_Excerpted passage:_
------------------------------------------------------------

Every single week I receive a letter from God. I'm not kidding. God talks to me--and to each one of us in every chapter of the Torah. God even talks to mighty sinners such as myself. God never gives up.
That's not all. In addition, we have the words of the Prophets, the Writings, the Megillot, (Esther, Ruth, Solomon's the Song of Songs and Kohelet, Eicha, and Judith, in the Apocrypha, etc.); the Mishneh, the Talmud, poetry, psalms, the Zohar, as well as all the amazing commentaries. Preserved here are opposing interpretations of every word, each story. Together, this constitutes a rare treasure which enables intellectual time-travel. Not every genius agrees with one another--chas V'chalilah!--but as a matter of honor, they preserve opposing views. Sometimes, the Great Ones tell us that the matter cannot be settled, ("teku"), that they have quit wrestling with it for now. (Thanks Reb Ben Skydell, a passionate scholar if there ever was one, for teaching me this).
If you use the amazing, online Sefaria, another great gift, sometimes their particular translation of a word is challenging in a rather brilliant way. Take the Book of Job/E'yov. The word Satan, which is contained as such in the actual text, is not translated as Satan, aka Lucifer, that great, fallen angel--not even as the Evil Inclination, (the "Yetzer Hara"), but rather, as "The Adversary". Isn't that wonderful?
So: How does this rebel girl-child long outta Borough Park ever come to study a "bissel Toirah" so much later in her life?
For 25 years, from 1989 to 2014, I was privileged to study with a very special woman, my chevrutah, Rifka Haut (z''l). God actually introduced us at the Kotel in Jerusalem. What a shidduch! Rifka was both a far more religiously traditional and a far more learned woman than I was. She married young, became the mother of two beloved daughters, but she also devoted her life to study. Rifka studied Talmud every night with her husband, Irwin Haut (z"l) who was also a Talmud chacham. She also taught a Talmud class for women-only on Shabbat. Rifka was an activist on behalf of agunot (women whose husbands will not grant them a halakhic divorce).

------------------------------------------------------------

_Data block:_

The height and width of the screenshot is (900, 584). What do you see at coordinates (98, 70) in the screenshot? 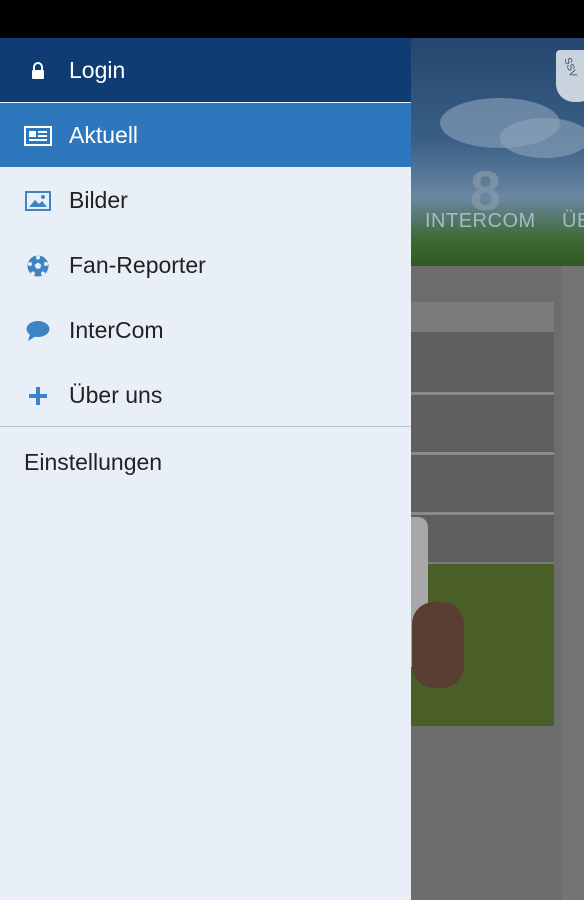
I see `drawer-item-label: Login` at bounding box center [98, 70].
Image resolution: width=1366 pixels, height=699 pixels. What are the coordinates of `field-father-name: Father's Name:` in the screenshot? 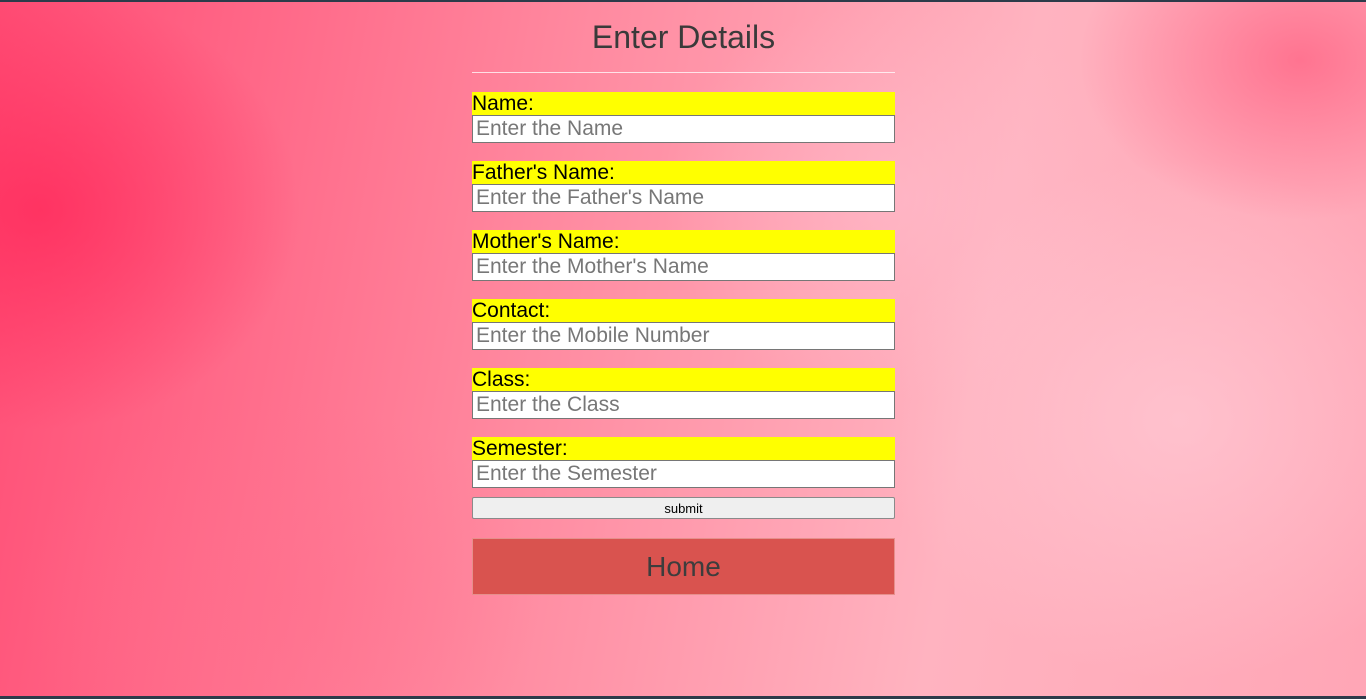 It's located at (684, 186).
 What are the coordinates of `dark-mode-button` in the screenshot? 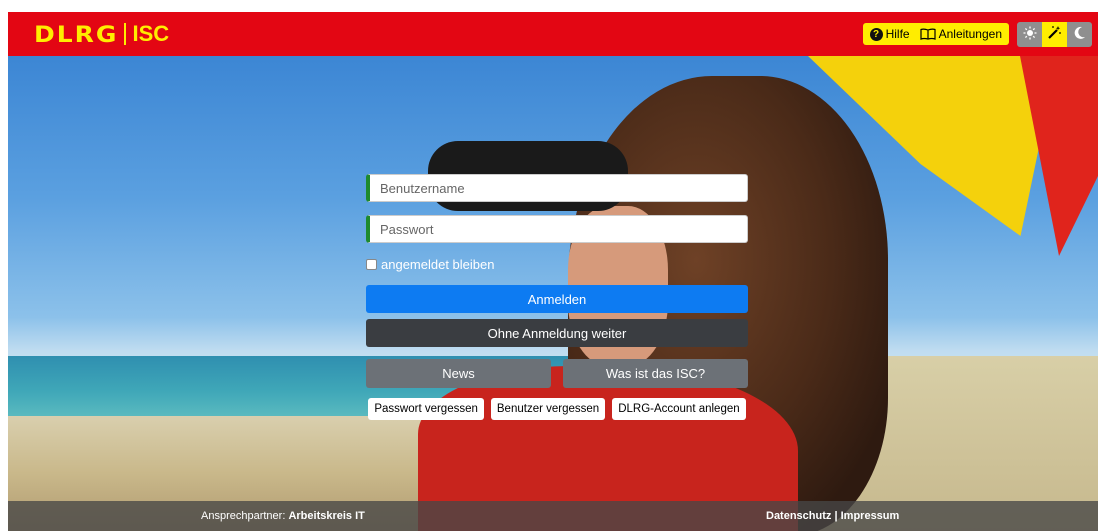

------------------------------------------------------------

_Task goal:_
Print everything from "That's not all." down to "teaching me this)." in the essay on Torah study above, word for word.

_Solution to the exercise:_
That's not all. In addition, we have the words of the Prophets, the Writings, the Megillot, (Esther, Ruth, Solomon's the Song of Songs and Kohelet, Eicha, and Judith, in the Apocrypha, etc.); the Mishneh, the Talmud, poetry, psalms, the Zohar, as well as all the amazing commentaries. Preserved here are opposing interpretations of every word, each story. Together, this constitutes a rare treasure which enables intellectual time-travel. Not every genius agrees with one another--chas V'chalilah!--but as a matter of honor, they preserve opposing views. Sometimes, the Great Ones tell us that the matter cannot be settled, ("teku"), that they have quit wrestling with it for now. (Thanks Reb Ben Skydell, a passionate scholar if there ever was one, for teaching me this).